Task goal:
Return the records word for word, beginning with their first line and continuing through the line that contains "Action: point(74,15)". Omit the pictures from your reply.
— start —
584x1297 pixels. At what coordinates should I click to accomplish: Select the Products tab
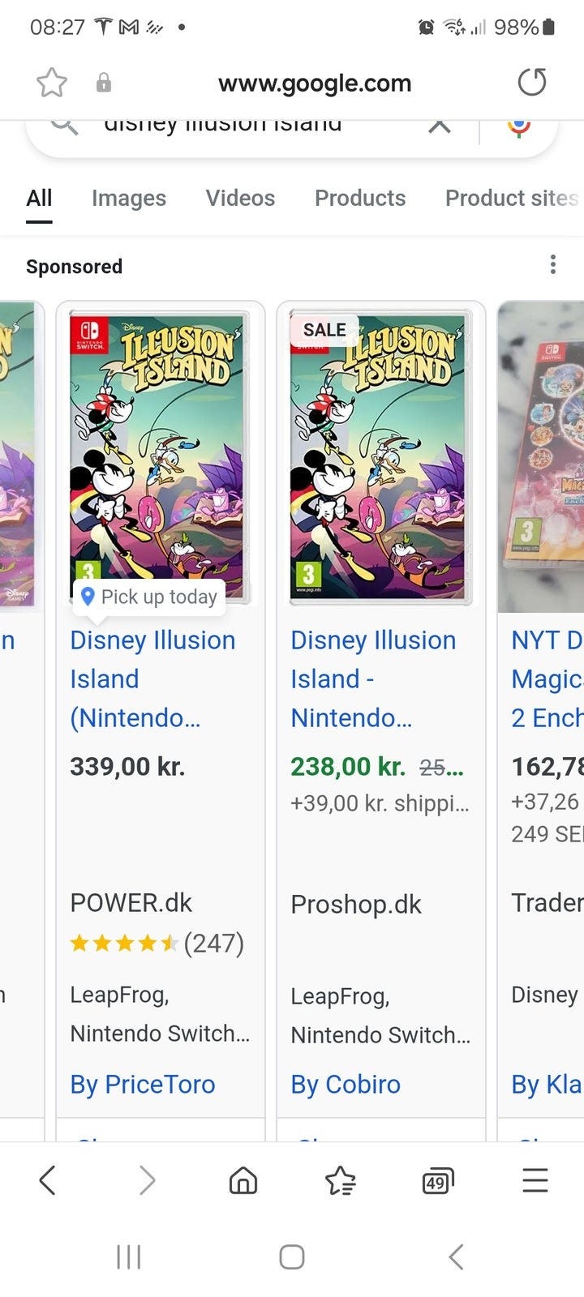coord(360,198)
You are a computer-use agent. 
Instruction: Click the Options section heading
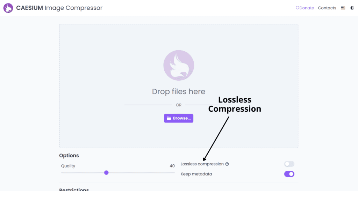click(69, 156)
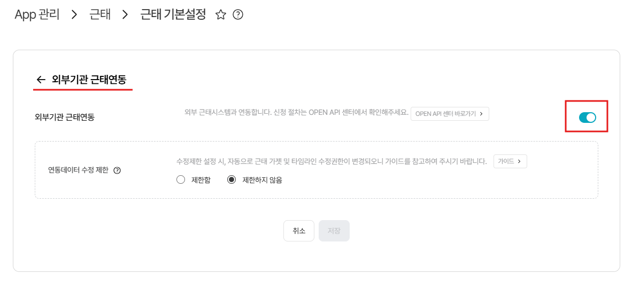This screenshot has width=632, height=281.
Task: Click the breadcrumb chevron after App 관리
Action: point(74,15)
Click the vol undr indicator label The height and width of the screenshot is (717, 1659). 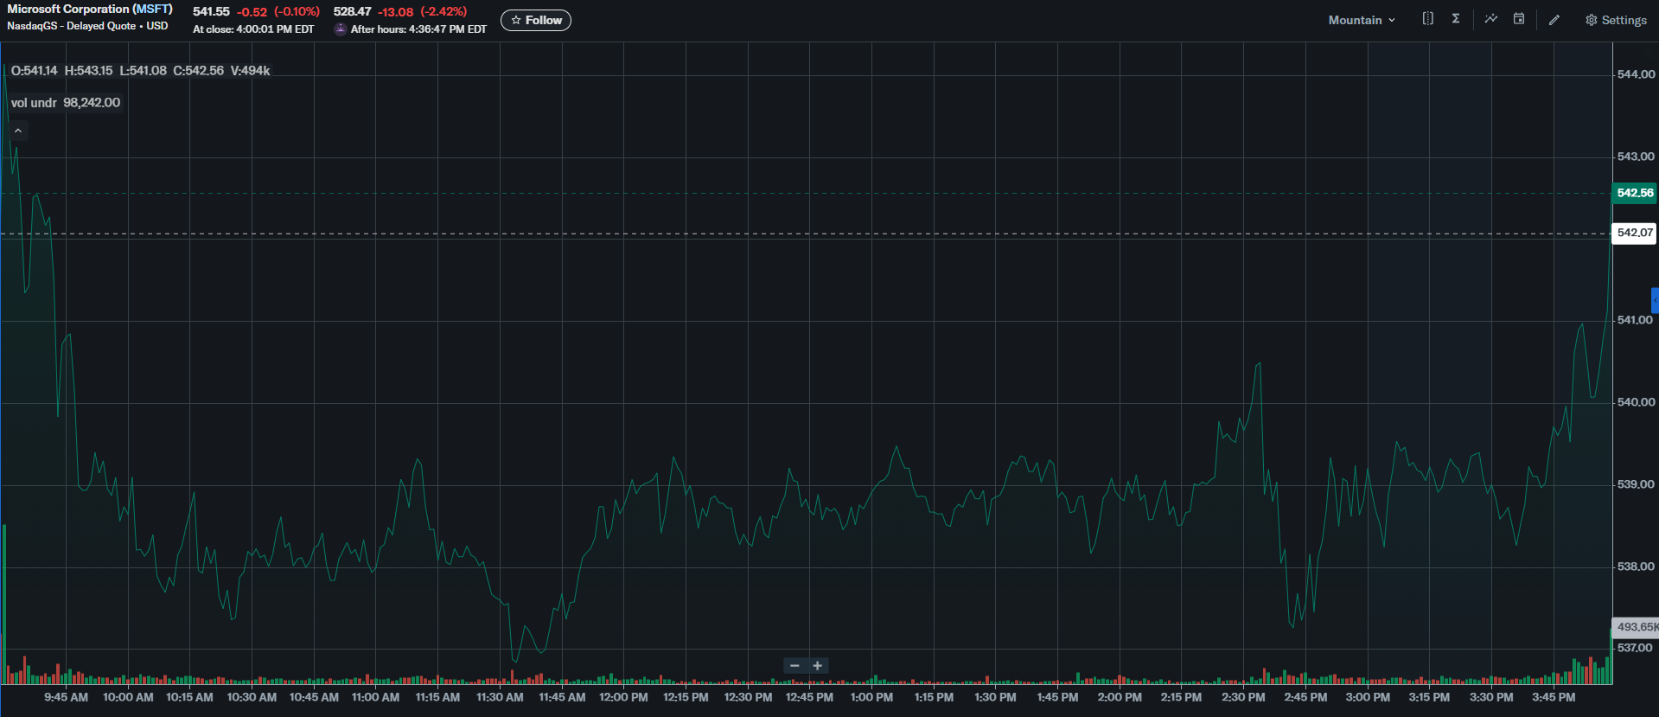click(x=34, y=103)
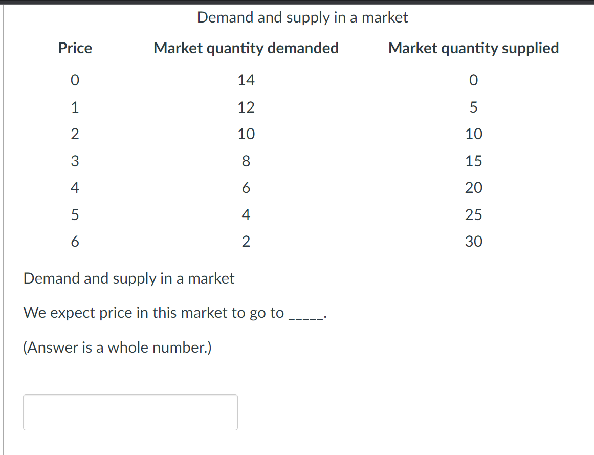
— end —
Solved problem:
584x1297 pixels. At what coordinates should I click to accomplish: Select the Products tab
coord(360,198)
You are a computer-use agent. 
Instruction: Click the Options section heading
click(69, 156)
This screenshot has width=632, height=281.
Task: Click the breadcrumb chevron after App 관리
Action: point(74,15)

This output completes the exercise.